Oxygenated sterol compounds (OSC), potent inhibitors of sterol synthesis in both resting and mitogen-stimulated human lymphocytes, are capable of suppressing the DNA-synthetic response of human peripheral blood lymphocytes to mitogenic lectins, anti-human thymocyte antiserum, and the mixed lymphocyte culture. The most potent OSC are 20α-hydroxycholesterol and 25-hydroxycholesterol, which inhibit DNA synthesis in mitogenstimulated lymphocytes at 7.4 and 3.9 × 10 −6 M, respectively. Lymphocytes which have been exposed to OSC for 18 hr and washed free of inhibitor are fully capable of DNA synthesis when subsequently challenged with mitogen. Suppression of DNA synthesis by OSC is not apparent during the first 24–40 hr of culture. The inhibition of lymphocyte DNA synthesis by OSC can be partially reversed by the addition of 10 −2 M mevalonate to the culture. Sterol synthesis by mitogen-stimulated lymphocytes is enhanced by culturing them in medium supplemented with lipoprotein (and cholesterol-)-depleted serum.
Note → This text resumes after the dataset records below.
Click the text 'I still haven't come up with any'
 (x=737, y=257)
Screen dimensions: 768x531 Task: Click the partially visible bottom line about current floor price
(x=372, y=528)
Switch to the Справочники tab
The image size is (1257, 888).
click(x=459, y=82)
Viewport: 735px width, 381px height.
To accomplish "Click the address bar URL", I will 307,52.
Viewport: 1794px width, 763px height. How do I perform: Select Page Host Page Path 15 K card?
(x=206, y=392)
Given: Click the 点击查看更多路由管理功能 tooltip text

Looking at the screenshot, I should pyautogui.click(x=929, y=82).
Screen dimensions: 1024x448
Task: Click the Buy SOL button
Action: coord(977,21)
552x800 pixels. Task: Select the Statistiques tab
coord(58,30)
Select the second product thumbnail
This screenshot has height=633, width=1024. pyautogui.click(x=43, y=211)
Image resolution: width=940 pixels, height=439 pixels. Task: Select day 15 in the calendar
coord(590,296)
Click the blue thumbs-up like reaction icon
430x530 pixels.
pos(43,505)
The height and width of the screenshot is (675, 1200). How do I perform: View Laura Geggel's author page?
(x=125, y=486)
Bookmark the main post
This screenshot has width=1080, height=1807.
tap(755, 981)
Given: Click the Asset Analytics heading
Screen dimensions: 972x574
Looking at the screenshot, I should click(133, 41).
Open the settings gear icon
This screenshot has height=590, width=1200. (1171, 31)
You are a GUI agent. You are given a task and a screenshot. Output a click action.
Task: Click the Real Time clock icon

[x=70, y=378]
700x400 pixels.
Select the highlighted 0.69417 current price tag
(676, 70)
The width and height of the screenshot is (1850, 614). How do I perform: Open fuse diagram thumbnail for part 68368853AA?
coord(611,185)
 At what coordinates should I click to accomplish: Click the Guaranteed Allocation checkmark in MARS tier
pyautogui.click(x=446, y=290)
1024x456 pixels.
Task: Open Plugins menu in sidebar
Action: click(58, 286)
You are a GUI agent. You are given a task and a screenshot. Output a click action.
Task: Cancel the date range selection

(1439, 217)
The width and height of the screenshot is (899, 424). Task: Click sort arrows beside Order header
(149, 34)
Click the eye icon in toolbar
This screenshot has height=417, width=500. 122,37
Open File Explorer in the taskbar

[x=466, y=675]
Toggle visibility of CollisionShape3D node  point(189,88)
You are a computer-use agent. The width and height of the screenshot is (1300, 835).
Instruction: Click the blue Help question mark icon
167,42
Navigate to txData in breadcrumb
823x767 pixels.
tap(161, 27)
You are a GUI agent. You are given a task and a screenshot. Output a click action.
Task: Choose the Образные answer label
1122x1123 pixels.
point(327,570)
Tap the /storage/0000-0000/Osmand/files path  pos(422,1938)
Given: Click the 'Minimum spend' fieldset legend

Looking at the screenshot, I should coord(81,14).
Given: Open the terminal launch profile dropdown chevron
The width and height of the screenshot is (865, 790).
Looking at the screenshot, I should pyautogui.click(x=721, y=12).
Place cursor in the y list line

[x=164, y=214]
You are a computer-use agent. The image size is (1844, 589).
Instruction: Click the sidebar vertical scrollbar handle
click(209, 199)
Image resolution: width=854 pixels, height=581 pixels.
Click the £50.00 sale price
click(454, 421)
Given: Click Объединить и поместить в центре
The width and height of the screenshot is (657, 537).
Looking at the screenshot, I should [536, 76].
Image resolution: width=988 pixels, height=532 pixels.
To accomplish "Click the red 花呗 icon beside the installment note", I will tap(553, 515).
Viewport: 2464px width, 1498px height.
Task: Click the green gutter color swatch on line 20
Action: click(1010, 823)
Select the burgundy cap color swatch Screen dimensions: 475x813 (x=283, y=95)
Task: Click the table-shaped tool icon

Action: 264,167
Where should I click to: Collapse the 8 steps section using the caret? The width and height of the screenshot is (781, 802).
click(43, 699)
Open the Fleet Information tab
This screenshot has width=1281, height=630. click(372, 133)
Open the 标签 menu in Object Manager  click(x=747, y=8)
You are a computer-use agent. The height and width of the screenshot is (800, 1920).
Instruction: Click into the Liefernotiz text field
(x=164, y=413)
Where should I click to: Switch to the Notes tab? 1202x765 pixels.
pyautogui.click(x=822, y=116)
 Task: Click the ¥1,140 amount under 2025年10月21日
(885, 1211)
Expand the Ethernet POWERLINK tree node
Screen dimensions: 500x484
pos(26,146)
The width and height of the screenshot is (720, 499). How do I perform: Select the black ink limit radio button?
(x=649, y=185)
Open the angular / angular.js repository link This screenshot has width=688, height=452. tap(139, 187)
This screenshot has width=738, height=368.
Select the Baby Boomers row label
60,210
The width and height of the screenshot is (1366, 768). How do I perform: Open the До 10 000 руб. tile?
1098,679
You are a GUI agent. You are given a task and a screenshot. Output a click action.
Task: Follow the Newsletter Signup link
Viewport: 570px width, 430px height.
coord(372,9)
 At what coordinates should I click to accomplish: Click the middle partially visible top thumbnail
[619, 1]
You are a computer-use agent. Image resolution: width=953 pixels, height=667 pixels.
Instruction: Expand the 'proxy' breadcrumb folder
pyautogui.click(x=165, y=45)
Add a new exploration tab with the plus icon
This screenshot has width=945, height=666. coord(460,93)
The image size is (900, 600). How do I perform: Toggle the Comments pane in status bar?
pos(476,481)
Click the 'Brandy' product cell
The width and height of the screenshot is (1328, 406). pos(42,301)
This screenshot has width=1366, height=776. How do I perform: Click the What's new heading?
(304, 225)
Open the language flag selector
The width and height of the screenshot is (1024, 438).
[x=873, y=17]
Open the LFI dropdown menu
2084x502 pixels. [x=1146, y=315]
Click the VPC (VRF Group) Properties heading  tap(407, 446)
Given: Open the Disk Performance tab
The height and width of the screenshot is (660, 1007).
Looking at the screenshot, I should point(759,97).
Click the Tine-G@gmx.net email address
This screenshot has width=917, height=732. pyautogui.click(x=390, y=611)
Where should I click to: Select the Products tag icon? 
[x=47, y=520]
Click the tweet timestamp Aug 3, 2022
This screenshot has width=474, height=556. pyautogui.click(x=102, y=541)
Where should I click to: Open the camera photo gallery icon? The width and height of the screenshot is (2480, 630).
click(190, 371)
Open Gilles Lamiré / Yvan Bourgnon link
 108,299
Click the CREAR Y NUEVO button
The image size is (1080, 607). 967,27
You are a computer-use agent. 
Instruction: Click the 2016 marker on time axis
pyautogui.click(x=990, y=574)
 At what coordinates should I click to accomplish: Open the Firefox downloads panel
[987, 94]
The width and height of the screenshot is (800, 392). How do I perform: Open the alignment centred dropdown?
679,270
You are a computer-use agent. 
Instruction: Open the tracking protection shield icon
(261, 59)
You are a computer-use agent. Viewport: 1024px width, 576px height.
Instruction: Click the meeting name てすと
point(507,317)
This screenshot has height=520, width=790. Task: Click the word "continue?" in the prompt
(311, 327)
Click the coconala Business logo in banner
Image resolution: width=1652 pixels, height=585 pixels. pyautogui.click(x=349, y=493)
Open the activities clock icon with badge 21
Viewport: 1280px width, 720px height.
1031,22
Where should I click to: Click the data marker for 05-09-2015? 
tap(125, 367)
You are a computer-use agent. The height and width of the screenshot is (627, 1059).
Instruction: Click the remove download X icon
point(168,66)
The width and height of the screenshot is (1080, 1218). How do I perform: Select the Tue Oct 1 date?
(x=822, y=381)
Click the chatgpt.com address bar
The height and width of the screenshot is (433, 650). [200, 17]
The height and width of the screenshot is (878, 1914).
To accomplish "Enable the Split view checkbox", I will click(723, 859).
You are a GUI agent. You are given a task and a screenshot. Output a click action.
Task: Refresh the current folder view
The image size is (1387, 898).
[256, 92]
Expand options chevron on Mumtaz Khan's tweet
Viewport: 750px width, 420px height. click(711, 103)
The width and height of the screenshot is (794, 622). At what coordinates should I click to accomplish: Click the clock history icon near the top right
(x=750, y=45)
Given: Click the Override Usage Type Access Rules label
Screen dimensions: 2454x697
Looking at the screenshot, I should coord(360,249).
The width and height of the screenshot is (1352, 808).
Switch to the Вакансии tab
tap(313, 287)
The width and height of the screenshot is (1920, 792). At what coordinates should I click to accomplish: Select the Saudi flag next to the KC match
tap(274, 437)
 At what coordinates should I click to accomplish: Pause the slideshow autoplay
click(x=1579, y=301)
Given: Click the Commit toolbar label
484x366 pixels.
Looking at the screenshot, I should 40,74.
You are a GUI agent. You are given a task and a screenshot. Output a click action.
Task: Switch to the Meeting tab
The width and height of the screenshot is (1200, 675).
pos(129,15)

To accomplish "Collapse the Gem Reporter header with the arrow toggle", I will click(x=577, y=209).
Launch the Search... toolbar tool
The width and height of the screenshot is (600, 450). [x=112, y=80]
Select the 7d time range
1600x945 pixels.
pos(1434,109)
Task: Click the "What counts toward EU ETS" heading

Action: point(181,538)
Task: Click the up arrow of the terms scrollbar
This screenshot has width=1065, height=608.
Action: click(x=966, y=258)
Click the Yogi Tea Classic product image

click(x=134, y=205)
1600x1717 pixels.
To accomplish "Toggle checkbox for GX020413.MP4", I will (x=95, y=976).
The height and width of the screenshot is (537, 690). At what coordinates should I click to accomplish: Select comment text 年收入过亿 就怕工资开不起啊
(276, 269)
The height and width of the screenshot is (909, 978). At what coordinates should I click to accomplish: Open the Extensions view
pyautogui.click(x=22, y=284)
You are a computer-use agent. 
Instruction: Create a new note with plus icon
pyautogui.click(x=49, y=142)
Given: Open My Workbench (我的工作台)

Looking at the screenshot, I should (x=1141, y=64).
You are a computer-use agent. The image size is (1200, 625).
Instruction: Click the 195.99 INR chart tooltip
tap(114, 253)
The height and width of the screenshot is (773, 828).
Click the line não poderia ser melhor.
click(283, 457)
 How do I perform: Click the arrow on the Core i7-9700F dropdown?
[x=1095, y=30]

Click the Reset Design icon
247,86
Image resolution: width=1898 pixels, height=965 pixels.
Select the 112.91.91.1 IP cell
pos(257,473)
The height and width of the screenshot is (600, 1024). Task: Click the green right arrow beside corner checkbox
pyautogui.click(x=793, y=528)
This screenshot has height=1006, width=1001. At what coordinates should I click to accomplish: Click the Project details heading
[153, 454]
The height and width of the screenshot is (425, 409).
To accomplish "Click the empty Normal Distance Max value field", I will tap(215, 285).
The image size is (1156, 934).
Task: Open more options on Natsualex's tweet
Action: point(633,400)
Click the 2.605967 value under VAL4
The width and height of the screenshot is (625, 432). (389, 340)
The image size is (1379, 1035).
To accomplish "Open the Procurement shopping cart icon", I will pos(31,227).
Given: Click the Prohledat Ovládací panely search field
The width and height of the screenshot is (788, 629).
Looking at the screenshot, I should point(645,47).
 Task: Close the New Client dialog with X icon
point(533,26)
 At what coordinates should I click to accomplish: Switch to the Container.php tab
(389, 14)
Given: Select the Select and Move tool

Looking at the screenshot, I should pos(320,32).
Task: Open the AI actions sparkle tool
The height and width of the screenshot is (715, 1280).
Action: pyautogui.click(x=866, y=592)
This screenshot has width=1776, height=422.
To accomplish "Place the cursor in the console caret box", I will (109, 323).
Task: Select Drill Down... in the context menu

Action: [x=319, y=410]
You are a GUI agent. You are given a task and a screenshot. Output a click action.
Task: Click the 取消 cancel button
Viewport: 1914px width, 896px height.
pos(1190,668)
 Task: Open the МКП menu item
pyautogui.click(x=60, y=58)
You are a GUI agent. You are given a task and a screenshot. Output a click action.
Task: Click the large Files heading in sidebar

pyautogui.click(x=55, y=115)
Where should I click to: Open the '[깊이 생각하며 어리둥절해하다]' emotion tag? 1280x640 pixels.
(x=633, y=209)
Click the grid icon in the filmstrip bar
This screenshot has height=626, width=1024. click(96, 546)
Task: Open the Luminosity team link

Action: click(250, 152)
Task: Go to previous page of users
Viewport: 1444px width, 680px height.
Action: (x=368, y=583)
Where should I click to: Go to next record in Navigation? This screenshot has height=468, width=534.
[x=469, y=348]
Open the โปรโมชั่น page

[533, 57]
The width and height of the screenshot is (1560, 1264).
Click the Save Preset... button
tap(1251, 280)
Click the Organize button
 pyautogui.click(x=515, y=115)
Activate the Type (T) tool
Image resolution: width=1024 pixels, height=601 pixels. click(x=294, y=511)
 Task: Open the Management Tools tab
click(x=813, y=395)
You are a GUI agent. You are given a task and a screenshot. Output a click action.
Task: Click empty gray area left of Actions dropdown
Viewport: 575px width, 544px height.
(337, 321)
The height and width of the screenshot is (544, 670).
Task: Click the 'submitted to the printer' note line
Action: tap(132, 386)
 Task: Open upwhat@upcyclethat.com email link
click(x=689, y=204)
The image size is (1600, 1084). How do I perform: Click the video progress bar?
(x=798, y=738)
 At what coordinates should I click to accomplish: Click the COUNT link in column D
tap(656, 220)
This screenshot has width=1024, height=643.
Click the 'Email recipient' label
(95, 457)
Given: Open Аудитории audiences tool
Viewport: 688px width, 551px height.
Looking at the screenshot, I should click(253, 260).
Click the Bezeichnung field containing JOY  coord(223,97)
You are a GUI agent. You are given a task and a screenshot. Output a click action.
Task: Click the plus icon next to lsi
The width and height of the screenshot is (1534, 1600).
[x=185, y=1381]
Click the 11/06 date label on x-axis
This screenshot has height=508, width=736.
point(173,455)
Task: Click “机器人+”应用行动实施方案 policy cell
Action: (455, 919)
In such medium, the 50% inhibitory doses of 25-hydroxycholesterol for suppression of both mitogen-stimulated lymphocyte DNA and sterol synthesis are approximately equal (−3 × 10 −7 M ). Sterol synthesis is a necessary, but not sufficient, part of the program of lymphocyte proliferative response to mitogens; the evidence presented suggests that lymphocytes can utilize exogenous sterol at least partially for the purpose of cell replication.